Foi uma espécie de segunda ronda do debate sobre a redução do IRS, em que as propostas da esquerda foram aprovadas com a abstenção do Chega e da IL. Agora, o PS conseguiu ver aprovado o fim das portagens em algumas das antigas Scut (auto-estradas sem custos para os utilizadores), a partir de 2025, com os votos favoráveis da esquerda e do Chega e contra a vontade do executivo.
Já a recomendação do PSD e CDS ao Governo para implementar uma redução gradual destas portagens foi rejeitada por PS, Chega e PCP, apesar do voto a favor da IL e a abstenção dos restantes partidos.

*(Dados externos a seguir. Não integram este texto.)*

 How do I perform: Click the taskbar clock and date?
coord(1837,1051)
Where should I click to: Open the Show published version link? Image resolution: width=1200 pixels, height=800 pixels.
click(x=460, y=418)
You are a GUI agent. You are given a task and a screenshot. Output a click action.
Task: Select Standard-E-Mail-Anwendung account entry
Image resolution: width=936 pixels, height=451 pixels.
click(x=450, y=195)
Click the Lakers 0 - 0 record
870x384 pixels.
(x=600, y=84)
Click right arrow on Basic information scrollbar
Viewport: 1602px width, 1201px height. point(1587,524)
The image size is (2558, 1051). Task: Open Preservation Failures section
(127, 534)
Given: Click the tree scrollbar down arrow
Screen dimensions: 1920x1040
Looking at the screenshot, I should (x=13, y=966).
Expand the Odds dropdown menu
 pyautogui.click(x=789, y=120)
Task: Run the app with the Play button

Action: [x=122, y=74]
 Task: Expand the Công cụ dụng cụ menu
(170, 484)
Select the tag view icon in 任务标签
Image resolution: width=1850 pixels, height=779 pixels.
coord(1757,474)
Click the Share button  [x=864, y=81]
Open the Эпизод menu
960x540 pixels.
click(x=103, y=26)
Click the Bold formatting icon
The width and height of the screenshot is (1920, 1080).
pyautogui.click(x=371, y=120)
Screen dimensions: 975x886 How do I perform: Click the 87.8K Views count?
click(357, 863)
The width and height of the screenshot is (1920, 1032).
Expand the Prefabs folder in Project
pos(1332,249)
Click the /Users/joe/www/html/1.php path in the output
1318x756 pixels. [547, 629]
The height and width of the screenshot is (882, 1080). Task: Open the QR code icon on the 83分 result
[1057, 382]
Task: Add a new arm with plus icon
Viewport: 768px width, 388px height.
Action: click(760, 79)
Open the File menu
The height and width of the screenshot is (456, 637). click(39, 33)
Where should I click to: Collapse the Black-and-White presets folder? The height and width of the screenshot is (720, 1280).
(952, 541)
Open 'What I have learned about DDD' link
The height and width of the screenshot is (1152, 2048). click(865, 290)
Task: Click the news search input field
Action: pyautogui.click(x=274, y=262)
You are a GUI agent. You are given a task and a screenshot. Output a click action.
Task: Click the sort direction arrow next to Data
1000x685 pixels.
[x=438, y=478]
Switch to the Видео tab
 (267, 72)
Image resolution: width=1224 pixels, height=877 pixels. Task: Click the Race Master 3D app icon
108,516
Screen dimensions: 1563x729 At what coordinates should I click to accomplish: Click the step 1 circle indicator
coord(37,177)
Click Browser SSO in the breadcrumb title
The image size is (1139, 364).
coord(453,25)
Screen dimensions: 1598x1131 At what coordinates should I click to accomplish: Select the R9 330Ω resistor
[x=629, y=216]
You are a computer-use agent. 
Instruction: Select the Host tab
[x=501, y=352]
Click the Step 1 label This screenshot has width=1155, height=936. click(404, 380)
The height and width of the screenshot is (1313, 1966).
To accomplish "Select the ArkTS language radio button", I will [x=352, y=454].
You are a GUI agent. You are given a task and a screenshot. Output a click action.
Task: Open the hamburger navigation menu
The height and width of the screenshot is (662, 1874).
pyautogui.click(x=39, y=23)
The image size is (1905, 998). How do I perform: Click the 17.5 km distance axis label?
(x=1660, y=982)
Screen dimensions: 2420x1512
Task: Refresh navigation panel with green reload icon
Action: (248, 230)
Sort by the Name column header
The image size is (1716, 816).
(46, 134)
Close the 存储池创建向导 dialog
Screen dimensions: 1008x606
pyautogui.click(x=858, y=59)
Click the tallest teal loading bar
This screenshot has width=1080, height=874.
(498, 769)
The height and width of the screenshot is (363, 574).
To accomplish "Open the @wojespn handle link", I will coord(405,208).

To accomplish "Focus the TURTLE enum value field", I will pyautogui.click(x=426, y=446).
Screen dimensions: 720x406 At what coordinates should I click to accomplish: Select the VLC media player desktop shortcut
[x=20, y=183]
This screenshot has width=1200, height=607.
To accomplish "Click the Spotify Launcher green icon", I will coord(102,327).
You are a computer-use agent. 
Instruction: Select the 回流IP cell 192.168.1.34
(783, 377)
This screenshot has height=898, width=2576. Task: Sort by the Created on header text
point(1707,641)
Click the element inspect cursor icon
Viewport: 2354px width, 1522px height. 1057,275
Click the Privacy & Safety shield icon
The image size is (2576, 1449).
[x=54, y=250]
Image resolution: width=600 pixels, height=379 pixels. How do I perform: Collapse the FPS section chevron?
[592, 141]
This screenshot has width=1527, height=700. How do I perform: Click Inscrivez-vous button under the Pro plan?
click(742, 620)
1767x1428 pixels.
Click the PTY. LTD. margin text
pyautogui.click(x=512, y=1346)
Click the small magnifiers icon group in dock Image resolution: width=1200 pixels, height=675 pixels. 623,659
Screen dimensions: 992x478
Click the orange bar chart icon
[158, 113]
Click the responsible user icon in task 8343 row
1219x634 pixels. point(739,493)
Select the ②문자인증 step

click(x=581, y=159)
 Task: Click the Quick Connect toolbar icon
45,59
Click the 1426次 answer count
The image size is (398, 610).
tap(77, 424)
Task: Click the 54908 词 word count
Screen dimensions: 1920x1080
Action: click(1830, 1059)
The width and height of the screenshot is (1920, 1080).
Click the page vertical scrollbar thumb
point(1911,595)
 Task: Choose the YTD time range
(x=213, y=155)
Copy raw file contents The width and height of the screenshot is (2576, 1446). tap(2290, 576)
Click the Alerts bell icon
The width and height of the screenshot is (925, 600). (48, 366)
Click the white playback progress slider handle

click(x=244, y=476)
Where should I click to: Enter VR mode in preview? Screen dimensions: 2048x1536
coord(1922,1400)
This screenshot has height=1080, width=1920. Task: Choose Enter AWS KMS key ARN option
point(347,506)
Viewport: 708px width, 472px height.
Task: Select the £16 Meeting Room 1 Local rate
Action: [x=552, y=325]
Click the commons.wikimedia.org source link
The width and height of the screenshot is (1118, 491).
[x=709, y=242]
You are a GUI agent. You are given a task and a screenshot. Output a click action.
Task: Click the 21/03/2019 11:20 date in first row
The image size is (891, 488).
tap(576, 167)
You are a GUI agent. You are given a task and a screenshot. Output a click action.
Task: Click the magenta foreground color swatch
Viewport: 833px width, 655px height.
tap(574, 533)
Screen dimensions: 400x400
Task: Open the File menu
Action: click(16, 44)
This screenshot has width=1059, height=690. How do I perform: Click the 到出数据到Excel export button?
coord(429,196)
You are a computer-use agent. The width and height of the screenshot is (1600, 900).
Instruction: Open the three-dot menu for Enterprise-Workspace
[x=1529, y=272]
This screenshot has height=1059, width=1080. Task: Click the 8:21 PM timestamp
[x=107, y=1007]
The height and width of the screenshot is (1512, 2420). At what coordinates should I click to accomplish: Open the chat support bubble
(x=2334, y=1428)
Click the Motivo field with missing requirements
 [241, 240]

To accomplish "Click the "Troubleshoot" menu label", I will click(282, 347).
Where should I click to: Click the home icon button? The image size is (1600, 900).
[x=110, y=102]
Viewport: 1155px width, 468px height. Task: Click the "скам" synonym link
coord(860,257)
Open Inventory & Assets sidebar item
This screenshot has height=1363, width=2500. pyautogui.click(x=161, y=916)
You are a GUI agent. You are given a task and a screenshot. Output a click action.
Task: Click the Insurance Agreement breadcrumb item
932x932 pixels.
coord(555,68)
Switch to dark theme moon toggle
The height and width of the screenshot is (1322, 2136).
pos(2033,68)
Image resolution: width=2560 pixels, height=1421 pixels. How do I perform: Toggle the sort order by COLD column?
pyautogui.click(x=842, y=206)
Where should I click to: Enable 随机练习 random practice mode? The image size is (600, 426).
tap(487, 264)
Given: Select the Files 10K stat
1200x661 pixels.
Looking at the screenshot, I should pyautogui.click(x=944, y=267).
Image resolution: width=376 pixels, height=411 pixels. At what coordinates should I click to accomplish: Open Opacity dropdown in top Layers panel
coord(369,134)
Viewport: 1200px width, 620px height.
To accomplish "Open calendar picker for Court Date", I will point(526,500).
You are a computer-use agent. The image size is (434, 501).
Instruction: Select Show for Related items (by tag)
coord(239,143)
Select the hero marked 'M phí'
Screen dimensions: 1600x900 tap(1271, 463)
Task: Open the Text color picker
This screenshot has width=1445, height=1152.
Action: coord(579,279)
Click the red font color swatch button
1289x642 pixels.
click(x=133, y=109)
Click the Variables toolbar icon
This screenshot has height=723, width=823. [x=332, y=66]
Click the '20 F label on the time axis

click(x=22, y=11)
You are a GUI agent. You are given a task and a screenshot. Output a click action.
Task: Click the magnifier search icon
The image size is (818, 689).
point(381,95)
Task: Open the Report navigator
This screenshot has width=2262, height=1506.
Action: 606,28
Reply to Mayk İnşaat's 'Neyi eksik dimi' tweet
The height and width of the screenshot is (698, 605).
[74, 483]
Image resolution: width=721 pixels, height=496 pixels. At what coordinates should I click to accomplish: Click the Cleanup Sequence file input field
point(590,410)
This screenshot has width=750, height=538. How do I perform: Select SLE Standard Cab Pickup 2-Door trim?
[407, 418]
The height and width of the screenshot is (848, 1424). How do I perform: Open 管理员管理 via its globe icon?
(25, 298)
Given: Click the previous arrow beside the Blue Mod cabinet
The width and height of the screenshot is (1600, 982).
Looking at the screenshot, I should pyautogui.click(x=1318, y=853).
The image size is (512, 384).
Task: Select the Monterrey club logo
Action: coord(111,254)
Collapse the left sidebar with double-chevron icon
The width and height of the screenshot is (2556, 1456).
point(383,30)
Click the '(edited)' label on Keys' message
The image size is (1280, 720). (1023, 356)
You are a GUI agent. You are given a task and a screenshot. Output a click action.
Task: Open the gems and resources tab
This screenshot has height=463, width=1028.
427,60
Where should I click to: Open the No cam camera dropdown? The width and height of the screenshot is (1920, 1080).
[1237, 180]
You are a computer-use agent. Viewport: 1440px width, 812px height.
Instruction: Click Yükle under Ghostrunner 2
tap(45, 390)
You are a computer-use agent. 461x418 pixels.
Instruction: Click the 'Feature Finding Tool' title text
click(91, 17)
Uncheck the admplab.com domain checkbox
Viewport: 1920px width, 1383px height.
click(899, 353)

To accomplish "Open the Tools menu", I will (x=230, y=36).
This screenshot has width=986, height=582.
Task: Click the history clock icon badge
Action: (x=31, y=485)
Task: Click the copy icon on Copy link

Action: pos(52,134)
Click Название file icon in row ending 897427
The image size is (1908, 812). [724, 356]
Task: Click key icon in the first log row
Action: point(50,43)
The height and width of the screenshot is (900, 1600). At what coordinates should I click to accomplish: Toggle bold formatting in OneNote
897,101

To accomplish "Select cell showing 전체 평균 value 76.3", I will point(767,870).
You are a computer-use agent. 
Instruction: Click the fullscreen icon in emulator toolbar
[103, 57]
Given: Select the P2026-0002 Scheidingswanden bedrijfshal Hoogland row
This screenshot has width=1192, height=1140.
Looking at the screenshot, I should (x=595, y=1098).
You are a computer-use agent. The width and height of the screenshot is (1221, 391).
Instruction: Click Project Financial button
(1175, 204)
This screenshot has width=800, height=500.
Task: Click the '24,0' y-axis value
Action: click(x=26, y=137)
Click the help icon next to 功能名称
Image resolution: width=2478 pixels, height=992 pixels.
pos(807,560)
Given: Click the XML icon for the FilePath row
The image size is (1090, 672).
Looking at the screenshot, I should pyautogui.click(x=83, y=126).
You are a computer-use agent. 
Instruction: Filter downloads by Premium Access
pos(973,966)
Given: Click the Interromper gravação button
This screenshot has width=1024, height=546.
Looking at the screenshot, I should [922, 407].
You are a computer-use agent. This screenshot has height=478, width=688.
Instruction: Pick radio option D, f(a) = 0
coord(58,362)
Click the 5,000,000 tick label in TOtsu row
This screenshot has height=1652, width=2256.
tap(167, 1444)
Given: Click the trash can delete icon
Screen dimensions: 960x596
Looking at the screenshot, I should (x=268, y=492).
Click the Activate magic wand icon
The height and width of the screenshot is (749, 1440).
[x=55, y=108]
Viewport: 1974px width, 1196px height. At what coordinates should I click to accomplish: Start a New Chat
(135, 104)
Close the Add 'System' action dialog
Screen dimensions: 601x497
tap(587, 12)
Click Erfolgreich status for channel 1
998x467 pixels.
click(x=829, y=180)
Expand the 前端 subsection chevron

O PSD ainda desafiou os socialistas a baixarem a proposta à especialidade sem votação, mas sem sucesso.
A aprovação estava garantida desde esta manhã, quando o Chega anunciou que iria viabilizar a proposta do PS, que visa abolir as portagens na A4, A13 e 13-1, A22, A23, A24, A25 e A28 a partir de 1 de Janeiro do próximo ano. Isto, apesar de o PSD e o CDS defenderem uma diminuição faseada nestas ex-Scut (sem data definida) e de o próprio Chega ter recomendado uma redução gradual em dois anos de todas as portagens - proposta que não foi votada por ter sido substituída fora do prazo.
A iniciativa do PS, que contou com a abstenção da IL, tem um custo estimado pelos socialistas de 157 milhões de euros e pelo Governo de 180 milhões em 2025, que deverá ascender aos 1,5 milhões de euros até ao final do prazo das concessões.
Pelo caminho, ficaram o projecto de resolução da IL para se estudar os custos da isenção das portagens nas antigas Scut, os projectos de lei do BE e do PCP para abolir as portagens nas ex-Scut e passar a concessão rodoviária dessas auto-estradas para a IP - Infra-estruturas de Portugal e a recomendação do PAN para o executivo renegociar os contratos das parcerias público-privadas do sector rodoviário.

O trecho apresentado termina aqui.